New Round of Talks on Renaissance Dam Starts in Addis Ababa

ADDIS ABEBA – Water resources ministers of Egypt, Ethiopia, and Sudan begin their two-day discussion to resolve their dispute over the Grand Ethiopian Renaissance Dam (GERD) in Addis Abeba.

The meeting is the last of the four technical meetings directed by the heads of states of three nations.

“We will cover GERD filling, operation, drought mitigation and coordination mechanisms,” Seleshi Bekele, Minister of Water, Irrigation and Energy of Ethiopia, said before the meeting.

The three countries have held several meetings regarding the GERD since March 2015, when they adopted a Declaration of Principles including the principle of “no significant harm” on downstream countries.

“So far we have tackled all issues of substance, but until we seal the deal everything is open,” Seleshi said.

The latest meeting in Addis Abeba will end later today. “We are in a historic opportunity to show that cooperation, prosperity, peace and inclusion wins over poverty, conflict, mistrust and exclusion in our region of large potential to prosper but also in great need of such need of development,” Sileshi said in an opening speech.

In Khartoum, on December 22, the ministers have come closer to aligning their views on filling the reservoir of and operating the giant hydroelectric dam that Ethiopia is building on the Blue Nile.

They also agreed to come up with a definition of droughts and how the dam would operate during droughts, Sudan’s Abbas said.

“There is a convergence (of views) in general, and there are differences of views in some circumstances.
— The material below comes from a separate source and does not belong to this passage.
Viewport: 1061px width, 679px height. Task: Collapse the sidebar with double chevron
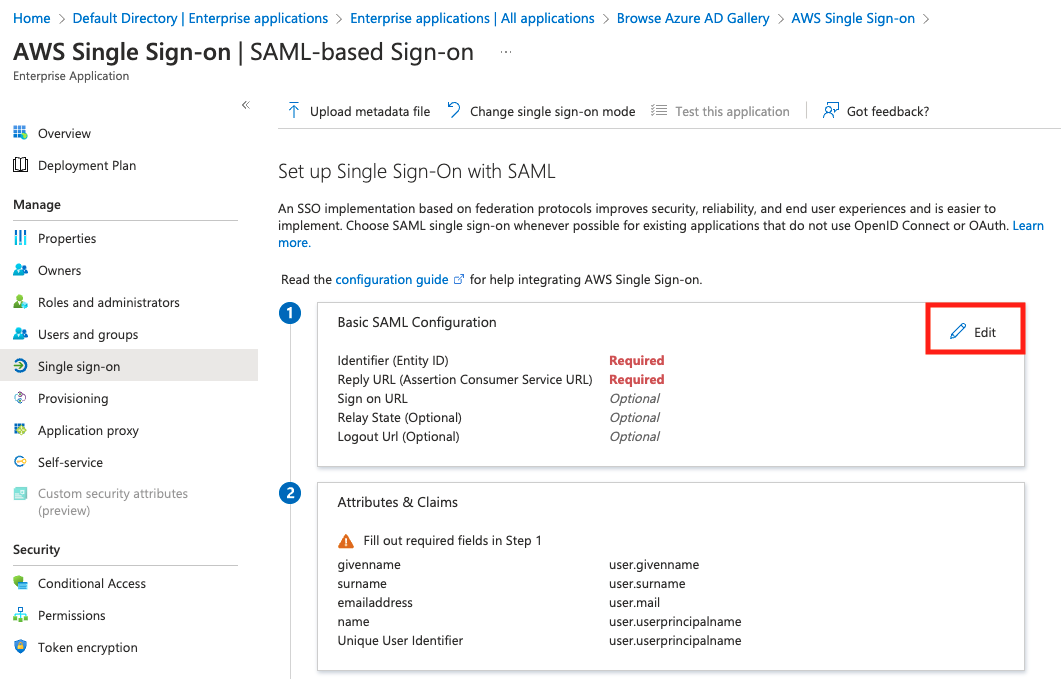(246, 105)

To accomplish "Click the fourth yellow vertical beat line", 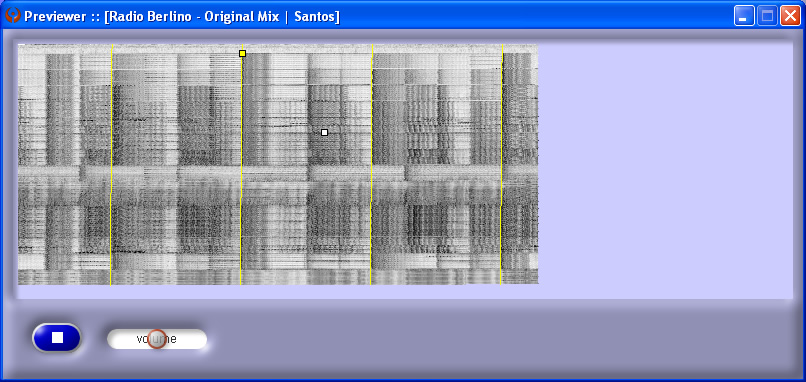I will [502, 165].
Sudan proposed a specified time for filling the reservoir and added definitions for drought and continuous drought,” the Sudanese irrigation minister Yasser Abbas said after the meeting in Khartoum.

The three countries agreed to work toward resolving their dispute over the multibillion U.S. dollars dam by Jan. 15, 2020, after meeting U.S. Treasury Secretary Steven Mnuchin and World Bank President David Malpass in Washington.

They met in Washington again last month and are due for a third meeting next week, where they will try to finalize an agreement to resolve the dispute without a third party.

Egypt’s Water Minister Mohamed Abdel-Aty on Wednesday said the ministers could bridge their differences as they have reached consensus on the “basic ingredients” of agreement.

These basic technical components include the Stages of filling of the GERD that enable Ethiopia to generate hydropower as early as possible, drought mitigation measure to address in case of drought and prolonged drought that might coincide with the filings of the GERD.

Operation rules which enable Ethiopia to generate hydropower sustainably by establishing an effective coordinating mechanism to facilitate the implementation of the agreement was also agreed.

“Our differences are … in certain numerical values that related to some definition such as drought threshold and… certain aspects of the releases from the GERD in various hydrological conditions,” he said.

If an agreement is not reached by then, they could invoke article 10 of the 2015 Declaration of Principles, which says: ‘If the parties involved do not succeed in solving the dispute through talks or negotiations, they can ask for mediation or refer the matter to their heads of states or prime ministers.’

“Ethiopia believes there are technical solutions to technical problems,” Seleshi said, adding that “More than any time in the past we shoulder big responsibility to resolve remaining issues on the rules and guidelines on filling and operation of the GERD”.